Something that was quite disconcerting was trying to make eye contact; the positioning of the cameras meant that for both of us, looking directly at the other’s face on the screen would mean that eye contact was not being made. I would sometimes try to compensate for this by looking directly into the camera but this felt false and I would not be able to tell whether he was returning my eye contact. However, by discussing these difficulties and the nuances of Skype, this did not appear to hinder our sessions.
Silences and active listening suddenly became a new experience to negotiate. Any prolonged pauses would cause me to worry that the connection had been lost, and clearly this was also the patient’s concern as we would both on occasion say, ‘Are you still there?’ Similarly, I also found myself nodding in an exaggerated manner and making louder and more frequent listening noises to convey to the patient that I was still connected, both technically and mentally.
A few sessions were blighted by technological problems: the sound would not sync with the picture or it would cut out altogether, the patient’s face would become a hazy blur and sometimes the connection would be lost several times, making for a rather disjointed session. There did seem to be a correlation between these technically difficult sessions and psychotherapeutically challenging sessions. From my notes of these particular sessions, I detected in the countertransference a sense of frustration, often before any technological difficulties ensued; however, this is likely to be only coincidence.
For the final session we met in person again, which felt like a more appropriate way to end. I had not seen the patient in the flesh for over 6 months and so felt slightly apprehensive as to what it would be like. It actually felt ‘normal’, which I believe is a reflection of the effectiveness of the Skype sessions at maintaining and building on our already established therapist-patient relationship. This phenomenon is also mentioned by Lana Fishkin3: part-way through the analysis with her patient she was able to meet him in person in China. Both she and the patient commented that it did not feel different from their Skype sessions.
Overall, I think that being able to continue our sessions via Skype was incredibly useful for both the patient and me. It meant that those that we had before he moved were not a waste of our time and of course this had a positive financial implication for the psychotherapy service too.
In both my and the patient’s opinion the therapy had been successful. This was also reflected in the outcome measures (the CORE outcome measure tool): the patient showed a significant improvement in all domains of well-being, symptoms, functioning and risk, which was also sustained at a 6-month review. What impact the use of Skype had on the level of improvement is, however, uncertain: the effectiveness of psychodynamic psychotherapy via Skype compared with being in the same room with the patient is an area for further investigation if this method is to be taken seriously.
I believe that there is a role for Skype or other distance communication technologies in delivering psychological therapies. I think my successful use of Skype was facilitated by having already developed a rapport and a good relationship with the patient over several sessions in person, although Fishkin et al3 did not report any negative sequelae of not having met their patients in person before starting therapy. The use of such modern forms of communication could, and does, have a role in improving access to psychotherapies for people living in remote areas and also for people who might be housebound. The role of online therapy delivery is expanding and is likely to continue to do so. For this expansion to be successful further investigation into its effectiveness is warranted.

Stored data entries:
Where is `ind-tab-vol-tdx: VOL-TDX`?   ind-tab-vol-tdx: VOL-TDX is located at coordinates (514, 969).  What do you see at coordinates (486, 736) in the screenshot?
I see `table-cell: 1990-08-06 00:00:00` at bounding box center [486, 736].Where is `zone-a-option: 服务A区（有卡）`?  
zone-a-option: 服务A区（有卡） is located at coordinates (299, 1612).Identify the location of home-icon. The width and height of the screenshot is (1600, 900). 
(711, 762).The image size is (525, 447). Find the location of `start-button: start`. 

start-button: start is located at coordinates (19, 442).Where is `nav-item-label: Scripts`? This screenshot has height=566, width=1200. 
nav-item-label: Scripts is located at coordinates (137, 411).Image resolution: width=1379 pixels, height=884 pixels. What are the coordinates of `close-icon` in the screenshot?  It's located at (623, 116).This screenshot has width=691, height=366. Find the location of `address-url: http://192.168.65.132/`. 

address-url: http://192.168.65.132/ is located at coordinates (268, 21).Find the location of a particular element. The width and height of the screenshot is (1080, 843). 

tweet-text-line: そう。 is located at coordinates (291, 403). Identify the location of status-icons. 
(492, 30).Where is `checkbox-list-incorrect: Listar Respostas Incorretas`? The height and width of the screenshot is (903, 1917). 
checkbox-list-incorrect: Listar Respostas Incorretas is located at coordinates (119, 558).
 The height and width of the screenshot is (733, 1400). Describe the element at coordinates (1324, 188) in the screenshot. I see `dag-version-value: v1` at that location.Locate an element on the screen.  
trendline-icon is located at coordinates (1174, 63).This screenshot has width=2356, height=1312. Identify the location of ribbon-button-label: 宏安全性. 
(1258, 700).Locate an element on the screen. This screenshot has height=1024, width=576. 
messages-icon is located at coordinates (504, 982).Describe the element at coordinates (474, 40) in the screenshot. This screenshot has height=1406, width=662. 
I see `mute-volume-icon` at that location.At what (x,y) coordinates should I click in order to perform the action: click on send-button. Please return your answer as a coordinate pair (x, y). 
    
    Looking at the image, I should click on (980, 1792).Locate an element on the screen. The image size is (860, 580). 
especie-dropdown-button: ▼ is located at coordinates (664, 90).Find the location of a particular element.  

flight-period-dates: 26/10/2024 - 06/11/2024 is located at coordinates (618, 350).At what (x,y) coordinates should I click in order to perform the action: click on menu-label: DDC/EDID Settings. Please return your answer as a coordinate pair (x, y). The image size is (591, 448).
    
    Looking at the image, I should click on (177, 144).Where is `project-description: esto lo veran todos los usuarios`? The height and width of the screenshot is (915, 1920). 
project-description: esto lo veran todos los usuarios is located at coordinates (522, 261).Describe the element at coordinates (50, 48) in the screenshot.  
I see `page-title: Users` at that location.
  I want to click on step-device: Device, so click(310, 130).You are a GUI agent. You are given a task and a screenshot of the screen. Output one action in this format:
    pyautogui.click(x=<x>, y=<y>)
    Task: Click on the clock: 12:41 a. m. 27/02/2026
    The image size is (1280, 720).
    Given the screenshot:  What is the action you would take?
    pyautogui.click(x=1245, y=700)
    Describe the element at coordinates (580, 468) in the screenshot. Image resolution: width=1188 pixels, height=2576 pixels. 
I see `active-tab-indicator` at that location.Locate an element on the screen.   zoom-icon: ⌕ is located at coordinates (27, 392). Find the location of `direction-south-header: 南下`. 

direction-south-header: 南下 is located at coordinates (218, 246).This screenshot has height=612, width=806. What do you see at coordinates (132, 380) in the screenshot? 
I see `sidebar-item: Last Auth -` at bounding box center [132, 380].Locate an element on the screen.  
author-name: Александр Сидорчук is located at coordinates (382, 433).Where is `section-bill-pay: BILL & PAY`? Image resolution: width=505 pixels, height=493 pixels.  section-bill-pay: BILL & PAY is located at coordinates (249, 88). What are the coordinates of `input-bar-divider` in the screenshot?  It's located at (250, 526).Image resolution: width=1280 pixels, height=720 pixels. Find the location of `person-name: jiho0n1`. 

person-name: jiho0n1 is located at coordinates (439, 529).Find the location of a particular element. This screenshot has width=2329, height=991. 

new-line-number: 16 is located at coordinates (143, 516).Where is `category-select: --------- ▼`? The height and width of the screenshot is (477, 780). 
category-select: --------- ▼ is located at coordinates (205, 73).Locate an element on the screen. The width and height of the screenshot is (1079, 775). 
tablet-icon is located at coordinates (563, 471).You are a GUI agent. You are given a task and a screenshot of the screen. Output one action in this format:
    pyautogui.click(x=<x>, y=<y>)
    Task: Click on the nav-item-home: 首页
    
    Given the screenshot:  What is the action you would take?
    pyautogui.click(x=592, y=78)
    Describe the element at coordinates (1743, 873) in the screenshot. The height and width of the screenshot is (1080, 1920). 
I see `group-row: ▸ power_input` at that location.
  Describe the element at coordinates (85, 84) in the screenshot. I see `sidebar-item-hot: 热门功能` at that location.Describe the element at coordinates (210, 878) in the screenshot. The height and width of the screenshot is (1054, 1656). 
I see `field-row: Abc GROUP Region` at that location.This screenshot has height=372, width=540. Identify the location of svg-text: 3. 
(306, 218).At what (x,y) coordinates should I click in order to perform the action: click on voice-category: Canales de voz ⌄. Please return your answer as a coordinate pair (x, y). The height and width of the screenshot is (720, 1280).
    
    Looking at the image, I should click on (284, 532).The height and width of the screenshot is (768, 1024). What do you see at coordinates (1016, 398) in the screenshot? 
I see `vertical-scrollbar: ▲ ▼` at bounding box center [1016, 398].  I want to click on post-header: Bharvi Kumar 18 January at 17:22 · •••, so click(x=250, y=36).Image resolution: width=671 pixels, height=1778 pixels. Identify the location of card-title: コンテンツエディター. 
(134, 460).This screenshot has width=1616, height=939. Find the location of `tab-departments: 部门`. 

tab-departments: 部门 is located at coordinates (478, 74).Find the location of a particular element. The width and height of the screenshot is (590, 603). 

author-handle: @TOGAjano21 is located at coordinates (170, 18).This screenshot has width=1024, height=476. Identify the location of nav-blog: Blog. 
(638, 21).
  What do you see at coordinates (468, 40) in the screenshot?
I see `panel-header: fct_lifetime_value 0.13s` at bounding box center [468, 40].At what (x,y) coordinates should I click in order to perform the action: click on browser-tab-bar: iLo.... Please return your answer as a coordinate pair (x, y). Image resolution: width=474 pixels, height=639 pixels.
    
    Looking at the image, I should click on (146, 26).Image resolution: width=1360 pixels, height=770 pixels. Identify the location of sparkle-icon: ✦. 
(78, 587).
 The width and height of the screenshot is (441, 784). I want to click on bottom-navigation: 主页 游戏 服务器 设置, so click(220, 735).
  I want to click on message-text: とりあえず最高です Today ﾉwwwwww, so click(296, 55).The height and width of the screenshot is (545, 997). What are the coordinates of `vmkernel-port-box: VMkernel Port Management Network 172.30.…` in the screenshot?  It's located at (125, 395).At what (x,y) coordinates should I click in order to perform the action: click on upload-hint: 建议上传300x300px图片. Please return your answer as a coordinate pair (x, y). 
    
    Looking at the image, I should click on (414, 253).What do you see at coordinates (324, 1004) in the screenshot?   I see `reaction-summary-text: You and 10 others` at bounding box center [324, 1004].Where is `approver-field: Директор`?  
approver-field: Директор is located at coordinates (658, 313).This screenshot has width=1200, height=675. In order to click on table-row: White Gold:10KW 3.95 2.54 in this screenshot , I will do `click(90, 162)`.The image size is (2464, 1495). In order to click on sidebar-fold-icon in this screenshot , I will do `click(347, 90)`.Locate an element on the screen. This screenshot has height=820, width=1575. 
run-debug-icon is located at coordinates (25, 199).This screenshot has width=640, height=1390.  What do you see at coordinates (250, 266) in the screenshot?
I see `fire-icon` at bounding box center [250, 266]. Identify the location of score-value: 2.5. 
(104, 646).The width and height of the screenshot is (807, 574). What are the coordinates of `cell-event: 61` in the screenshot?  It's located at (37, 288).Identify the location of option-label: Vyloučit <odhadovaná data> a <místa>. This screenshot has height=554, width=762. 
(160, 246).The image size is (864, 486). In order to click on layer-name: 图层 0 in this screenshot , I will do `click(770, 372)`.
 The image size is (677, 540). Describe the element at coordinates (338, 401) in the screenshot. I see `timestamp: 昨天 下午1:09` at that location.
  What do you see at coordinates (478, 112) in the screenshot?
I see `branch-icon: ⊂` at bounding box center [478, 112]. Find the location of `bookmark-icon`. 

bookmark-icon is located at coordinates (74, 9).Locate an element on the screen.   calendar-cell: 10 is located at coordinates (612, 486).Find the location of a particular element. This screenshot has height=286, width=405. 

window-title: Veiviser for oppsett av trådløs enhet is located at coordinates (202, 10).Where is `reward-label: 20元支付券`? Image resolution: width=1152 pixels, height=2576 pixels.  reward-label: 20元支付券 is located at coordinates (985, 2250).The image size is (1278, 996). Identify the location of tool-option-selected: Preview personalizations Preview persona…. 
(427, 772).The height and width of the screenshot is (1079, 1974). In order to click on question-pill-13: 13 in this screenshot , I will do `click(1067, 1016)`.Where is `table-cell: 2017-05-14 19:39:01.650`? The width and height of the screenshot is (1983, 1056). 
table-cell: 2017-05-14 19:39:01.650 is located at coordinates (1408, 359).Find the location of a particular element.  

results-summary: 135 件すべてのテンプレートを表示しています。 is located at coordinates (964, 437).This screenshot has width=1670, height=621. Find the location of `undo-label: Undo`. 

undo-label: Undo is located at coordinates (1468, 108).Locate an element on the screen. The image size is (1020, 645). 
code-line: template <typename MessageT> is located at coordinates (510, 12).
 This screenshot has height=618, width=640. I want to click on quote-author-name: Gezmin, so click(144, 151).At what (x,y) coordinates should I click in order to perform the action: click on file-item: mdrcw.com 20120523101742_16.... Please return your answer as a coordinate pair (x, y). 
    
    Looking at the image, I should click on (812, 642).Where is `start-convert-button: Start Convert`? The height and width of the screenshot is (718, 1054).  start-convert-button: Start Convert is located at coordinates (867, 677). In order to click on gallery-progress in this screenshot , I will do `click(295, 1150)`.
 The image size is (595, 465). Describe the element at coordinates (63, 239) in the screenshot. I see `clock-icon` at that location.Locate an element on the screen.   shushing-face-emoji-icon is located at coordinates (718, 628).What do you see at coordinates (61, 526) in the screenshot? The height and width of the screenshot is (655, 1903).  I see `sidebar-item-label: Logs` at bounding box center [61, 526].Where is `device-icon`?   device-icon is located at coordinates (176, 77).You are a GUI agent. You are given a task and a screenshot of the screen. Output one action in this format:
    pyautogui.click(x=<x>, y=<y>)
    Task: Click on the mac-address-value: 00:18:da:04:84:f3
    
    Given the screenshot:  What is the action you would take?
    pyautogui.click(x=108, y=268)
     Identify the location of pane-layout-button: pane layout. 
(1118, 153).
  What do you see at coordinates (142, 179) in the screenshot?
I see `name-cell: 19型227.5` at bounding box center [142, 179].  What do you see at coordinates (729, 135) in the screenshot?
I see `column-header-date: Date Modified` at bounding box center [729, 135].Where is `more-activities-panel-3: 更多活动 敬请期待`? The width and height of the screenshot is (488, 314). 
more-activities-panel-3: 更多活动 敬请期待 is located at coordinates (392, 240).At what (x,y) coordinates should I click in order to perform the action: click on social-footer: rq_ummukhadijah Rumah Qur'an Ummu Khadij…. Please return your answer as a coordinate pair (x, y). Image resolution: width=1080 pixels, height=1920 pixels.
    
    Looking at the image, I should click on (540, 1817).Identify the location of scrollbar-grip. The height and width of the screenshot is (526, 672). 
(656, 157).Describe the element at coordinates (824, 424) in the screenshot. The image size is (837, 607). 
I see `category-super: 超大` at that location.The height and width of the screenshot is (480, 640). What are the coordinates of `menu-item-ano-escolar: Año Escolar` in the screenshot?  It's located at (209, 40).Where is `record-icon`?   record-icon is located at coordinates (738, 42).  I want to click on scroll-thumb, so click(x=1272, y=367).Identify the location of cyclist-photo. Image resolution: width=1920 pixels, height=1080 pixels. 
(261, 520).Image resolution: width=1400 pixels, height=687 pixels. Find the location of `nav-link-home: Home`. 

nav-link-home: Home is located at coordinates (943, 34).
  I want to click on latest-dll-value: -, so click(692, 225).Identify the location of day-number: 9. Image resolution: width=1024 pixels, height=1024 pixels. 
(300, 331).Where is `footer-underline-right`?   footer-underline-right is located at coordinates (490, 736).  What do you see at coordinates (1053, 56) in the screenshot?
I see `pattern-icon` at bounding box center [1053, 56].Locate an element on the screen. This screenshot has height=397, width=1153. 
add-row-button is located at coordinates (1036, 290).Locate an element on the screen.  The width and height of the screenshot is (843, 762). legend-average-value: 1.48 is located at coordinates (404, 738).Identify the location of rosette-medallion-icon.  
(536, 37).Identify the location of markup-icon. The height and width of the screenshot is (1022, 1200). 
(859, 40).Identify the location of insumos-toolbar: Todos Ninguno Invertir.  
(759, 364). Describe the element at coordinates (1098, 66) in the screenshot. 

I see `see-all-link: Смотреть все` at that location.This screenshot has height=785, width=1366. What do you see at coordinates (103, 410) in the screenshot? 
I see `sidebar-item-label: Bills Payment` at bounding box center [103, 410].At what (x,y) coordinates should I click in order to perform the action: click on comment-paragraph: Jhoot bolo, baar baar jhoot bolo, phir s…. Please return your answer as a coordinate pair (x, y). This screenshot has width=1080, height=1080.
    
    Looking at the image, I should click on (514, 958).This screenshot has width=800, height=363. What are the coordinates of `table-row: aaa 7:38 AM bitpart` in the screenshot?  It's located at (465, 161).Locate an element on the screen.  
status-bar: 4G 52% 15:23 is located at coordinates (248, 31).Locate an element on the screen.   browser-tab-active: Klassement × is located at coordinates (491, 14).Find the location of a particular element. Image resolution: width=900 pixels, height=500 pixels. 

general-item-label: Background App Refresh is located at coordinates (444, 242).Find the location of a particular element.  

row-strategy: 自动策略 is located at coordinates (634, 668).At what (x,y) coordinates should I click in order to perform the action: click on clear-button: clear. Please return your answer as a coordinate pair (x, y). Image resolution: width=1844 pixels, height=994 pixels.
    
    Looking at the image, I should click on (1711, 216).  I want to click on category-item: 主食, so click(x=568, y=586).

How to complete this task: In the account of therapy over Skype, the patient improved significantly in several domains of the CORE outcome measure. List every one of those domains.

Written answer: Well-being, symptoms, functioning, and risk.